The API fails if the kernel bank index is ambiguous. For example, the kernel has multiple CU with different connectivity for that argument. In those cases, it is required to create a kernel object/handle with specific a CU (or group of CUs with identical connectivity).

Reading and write CU mapped registers

To read and write from the AXI-Lite register space corresponding to a CU, the CU must be opened in exclusive mode (in shared mode, multiple processes can access the CU’s address space, hence it is unsafe if they are trying to access/change registers at the same time leading to a potential race behavior). The required APIs for kernel register read and write are

  • xrtKernelReadRegister (C++: member function xrt::kernel::read_register)

  • xrtKernelWriteRegiste (C++: member function xrt::kernel::write_register)

35
36
37
38
39
40
41
42
43
     int read_data;
     int write_data = 7;

     xrtKernelHandle kernel = xrtPLKernelOpenExclusive(device, xclbin_uuid, "foo:{foo_1}");

     xrtKernelReadRegister(kernel,READ_OFFSET,&read_data);
     xrtKernelWriteRegister(kernel,WRITE_OFFSET,write_data);

     xrtKernelClose(kernel);

In the above code block

  • The CU named “foo_1” (name syntax: “kernel_name:{cu_name}”) is opened exclusively.

  • The Register Read/Write operation is performed.

  • Closed the kernel

C++: The equivalent C++ API example

35
36
37
38
39
40
41
     int read_data;
     int write_data = 7;

     auto krnl = xrt::kernel(device, xclbin_uuid, "foo:{foo_1}", true);

     read_data = kernel.read_register(READ_OFFSET);
     kernel.write_register(WRITE_OFFSET,write_data);

Obtaining the argument offset

The register read/write access APIs use the register offset as shown in the above examples. The user can get the register offset of a corresponding kernel argument from the v++ generated .xclbin.info file and use with the register read/write APIs.
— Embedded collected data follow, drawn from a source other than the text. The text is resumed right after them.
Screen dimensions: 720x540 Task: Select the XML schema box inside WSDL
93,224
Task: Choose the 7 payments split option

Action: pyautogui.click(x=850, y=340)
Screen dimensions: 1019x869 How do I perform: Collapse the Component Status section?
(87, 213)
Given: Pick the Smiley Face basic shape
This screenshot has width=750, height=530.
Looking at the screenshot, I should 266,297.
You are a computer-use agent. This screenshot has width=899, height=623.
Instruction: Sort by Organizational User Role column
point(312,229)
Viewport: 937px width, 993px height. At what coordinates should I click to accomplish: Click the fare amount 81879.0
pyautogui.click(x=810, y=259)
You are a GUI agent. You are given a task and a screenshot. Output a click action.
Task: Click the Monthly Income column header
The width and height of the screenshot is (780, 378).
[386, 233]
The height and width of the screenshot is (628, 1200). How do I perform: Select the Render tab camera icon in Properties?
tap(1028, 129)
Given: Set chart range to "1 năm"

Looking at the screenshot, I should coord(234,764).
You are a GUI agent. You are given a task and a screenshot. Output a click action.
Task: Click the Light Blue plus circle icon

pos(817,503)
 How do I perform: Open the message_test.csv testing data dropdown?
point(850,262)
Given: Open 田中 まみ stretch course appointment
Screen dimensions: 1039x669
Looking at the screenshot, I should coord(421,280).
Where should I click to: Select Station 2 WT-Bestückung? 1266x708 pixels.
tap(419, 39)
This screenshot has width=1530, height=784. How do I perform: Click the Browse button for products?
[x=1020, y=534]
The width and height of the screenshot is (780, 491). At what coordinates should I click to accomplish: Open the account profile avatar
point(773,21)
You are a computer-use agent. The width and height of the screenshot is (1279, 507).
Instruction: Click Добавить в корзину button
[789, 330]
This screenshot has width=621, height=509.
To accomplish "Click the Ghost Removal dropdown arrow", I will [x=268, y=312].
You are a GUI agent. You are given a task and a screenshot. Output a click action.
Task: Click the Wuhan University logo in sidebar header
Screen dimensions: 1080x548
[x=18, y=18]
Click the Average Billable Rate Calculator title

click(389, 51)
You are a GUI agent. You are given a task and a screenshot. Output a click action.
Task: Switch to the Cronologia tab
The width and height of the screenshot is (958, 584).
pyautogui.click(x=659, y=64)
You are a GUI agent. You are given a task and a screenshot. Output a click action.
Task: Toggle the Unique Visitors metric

--------------------------
Instance:        foo_1
Base Address: 0x1800000

Argument:          a
Register Offset:   0x10

However, XRT also provides APIs to obtain the register offset for CU arguments. In the below example C API xrtKernelArgOffset is used to obtain offset of third argument of the CU foo:foo_1.

38
39
40
41
     // Assume foo has 3 arguments, a,b,c (arg 0, arg 1 and arg 2 respectively)

     xrtKernelHandle kernel = xrtPLKernelOpenExclusive(device, xclbin_uuid, "foo:{foo_1}");
     uint32_t arg_c_offset = xrtKernelArgOffset(kernel, 2);

C++: The equivalent C++ API example

38
39
40
41
     // Assume foo has 3 arguments, a,b,c (arg 0, arg 1 and arg 2 respectively)

     auto krnl = xrt::kernel(device, xclbin_uuid, "foo:{foo_1}", true);
     auto offset = krnl.offset(2);

Executing the kernel

Execution of the kernel is associated with a Run handle (or object). The kernel can be executed by the API xrtKernelRun (in C++ overloaded operator xrt::kernel::operator()) that takes all the kernel arguments in order. The kernel execution API returns a run handle (or object) corresponding to the execution.

50
51
52
53
54
55
56
57
58
59
60
     // 1st kernel execution
     xrtRunHandle run = xrtKernelRun(kernel, buf_a, buf_b,  scalar_1);
     xrtRunWait(run);

     // 2nd kernel execution with just changing 3rd argument
     xrtRunSetArg(run,2,scalar_2); // Arguments are specified starting from 0
     xrtRunStart(run);
     xrtRunWait(run);

     // Close the run handle
     xrtRunClose(run);

Note the following APIs regarding the above example

  • The kernel is executed by xrtKernelRun API by specifying all its arguments to obtain a Run handle

  • The API xrtKernelRun is non-blocking. It returns as soon as it submits the job without waiting for the kernel’s actual execution start.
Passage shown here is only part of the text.